PAGE EXCERPT →

>>>>>

1: 1 (was RE: [ietf-dkim] Re: ISSUE 1525 -- Restriction to posting
by firstAuthorbreaks email semantics)
Jim Fenton
fenton at cisco.com
Wed Jan 16 22:24:49 PST 2008
John L wrote:
>>> How does an SSP-like protocol do that? Assertions like "I am a phish
>>> target" don't do it.
>>
>> Why not?
>
> Because you (the generic you, whoever publishes SSP) aren't credible
> short of some reputation system which would make SSP irrelevant anyway.
Depends on the nature of the assertion. If the assertion is "I'm a good
guy" or "I send virus-free messages" the receiver isn't likely to
believe me. If the assertion is "Be very careful about messages coming
from my domain", why shouldn't the receiver pay attention to that?

<<<<<

QUESTIONS ON THE MATERIAL →
[1] In the mailing-list message about SSP assertions, why does John L say that an assertion such as "I am a phish target" accomplishes nothing? Answer in one to three sentences.
[2] Extend the mailing-list message about SSP assertions, picking up directly after its final sentence.
The lines that follow are separate material, unrelated to the message above.

LISTED RECORDS →
>>>>>

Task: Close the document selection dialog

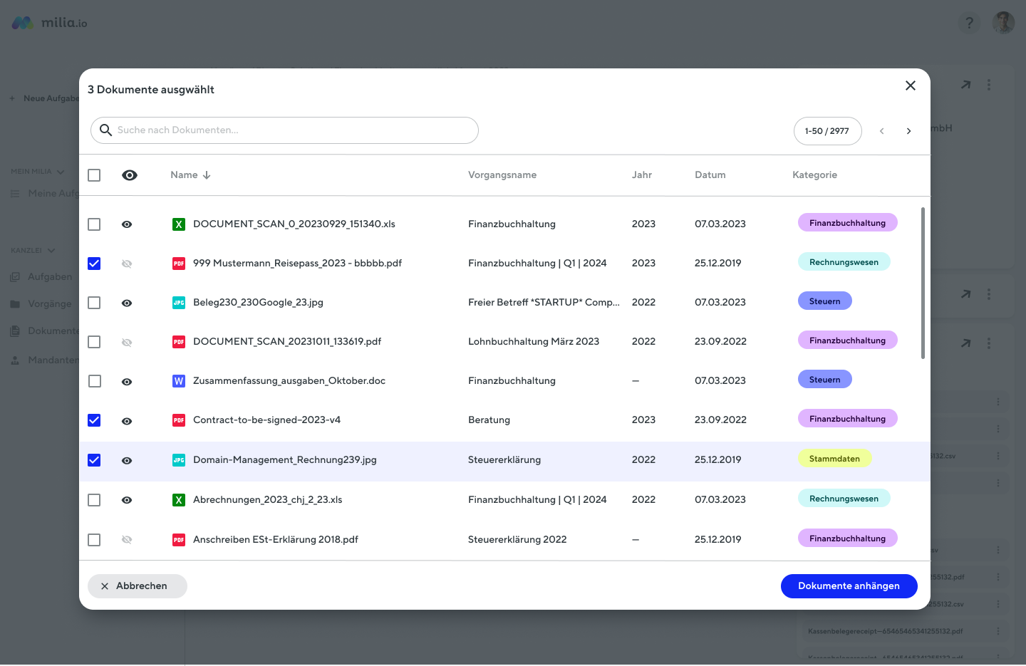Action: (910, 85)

<<<<<
>>>>>

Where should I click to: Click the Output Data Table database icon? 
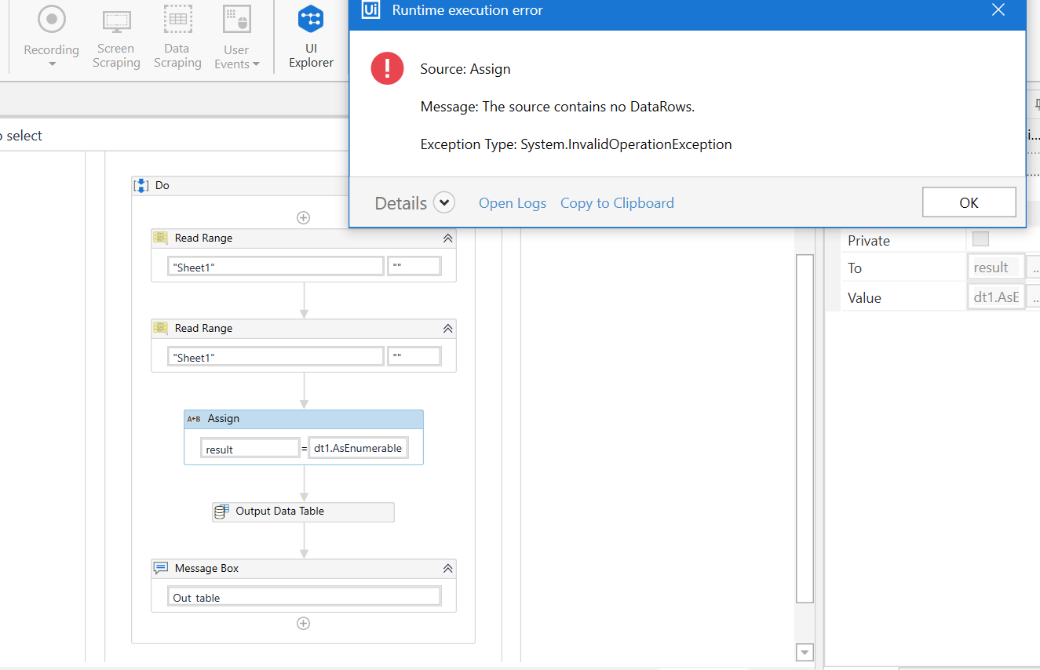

<<<<<

LIST OF ANSWERS →
[1] John L holds that whoever publishes SSP is not credible on their own. Only a reputation system could lend that credibility, and such a system would make SSP irrelevant anyway.

[2]
>
> It's fine to make statements about your own practices, like "I sign
> everything" or "All of my mail is composed in iambic pentameter" since
> that reflects things you have control over. Claiming you're a phish
> target is making assertions about the behaviors of zillions of other
> senders who you don't even know.
With respect to a domain likely to use SSP (such as a domain used only
for transactional messages), who are these zillions of other senders,
and why should that domain be concerned about them?